DD: What draws you to stories with fantasy and paranormal elements?

JK: To be fair, I’m drawn to all stories. If there is a story, I’m all there. I read pretty much everything. But paranormal has a special place in my heart. As for why, I couldn’t say for certain. I was captivated by the idea of Narnia as a child, then absorbed in television shows such as I Dream of Jeannie, Bewitched, and even Mork & Mindy (it pains me to admit that). I was a huge fan of Star Trek, still am. And I saw Star Wars in the theater over eighty times (no, that’s not a typo).

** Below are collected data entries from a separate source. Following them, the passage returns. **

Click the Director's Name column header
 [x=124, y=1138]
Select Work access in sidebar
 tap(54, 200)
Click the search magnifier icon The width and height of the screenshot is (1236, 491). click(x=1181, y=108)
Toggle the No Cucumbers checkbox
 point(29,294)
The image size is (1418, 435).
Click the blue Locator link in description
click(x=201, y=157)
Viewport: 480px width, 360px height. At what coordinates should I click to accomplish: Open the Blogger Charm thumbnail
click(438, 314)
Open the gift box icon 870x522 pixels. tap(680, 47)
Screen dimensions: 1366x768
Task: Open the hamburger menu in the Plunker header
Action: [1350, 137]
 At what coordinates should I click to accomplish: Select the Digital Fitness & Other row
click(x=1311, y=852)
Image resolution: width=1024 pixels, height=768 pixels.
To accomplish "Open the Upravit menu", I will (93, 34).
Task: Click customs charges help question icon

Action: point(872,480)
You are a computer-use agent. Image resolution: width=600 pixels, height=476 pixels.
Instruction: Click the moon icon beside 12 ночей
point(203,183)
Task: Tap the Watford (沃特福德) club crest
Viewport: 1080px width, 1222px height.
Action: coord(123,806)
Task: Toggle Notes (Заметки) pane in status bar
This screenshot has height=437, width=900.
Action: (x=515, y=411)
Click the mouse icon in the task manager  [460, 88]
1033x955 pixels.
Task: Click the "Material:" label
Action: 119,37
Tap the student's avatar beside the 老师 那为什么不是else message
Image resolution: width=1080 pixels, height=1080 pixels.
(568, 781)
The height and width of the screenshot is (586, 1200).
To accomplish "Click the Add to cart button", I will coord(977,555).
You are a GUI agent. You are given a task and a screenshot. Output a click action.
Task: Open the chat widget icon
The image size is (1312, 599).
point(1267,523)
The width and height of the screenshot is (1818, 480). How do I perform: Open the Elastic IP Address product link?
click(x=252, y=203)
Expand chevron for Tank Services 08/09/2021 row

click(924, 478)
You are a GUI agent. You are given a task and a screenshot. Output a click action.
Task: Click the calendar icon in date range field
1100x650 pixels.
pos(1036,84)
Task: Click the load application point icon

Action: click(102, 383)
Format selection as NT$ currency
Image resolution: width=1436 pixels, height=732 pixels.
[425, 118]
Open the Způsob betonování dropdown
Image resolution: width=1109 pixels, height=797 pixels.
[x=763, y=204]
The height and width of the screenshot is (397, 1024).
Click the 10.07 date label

As a child, I read everything, too, but books like Edith Hamilton’s Greek Mythology sucked me in, as did A Wrinkle in Time (the entire series), and pretty much anything by Stephen King. I wasn’t as much of a fan of The Lord of the Rings, though I did enjoy it. My favorite fantasies are what I like to call “our world, with added value,” though I do enjoy “other world” fantasies as well.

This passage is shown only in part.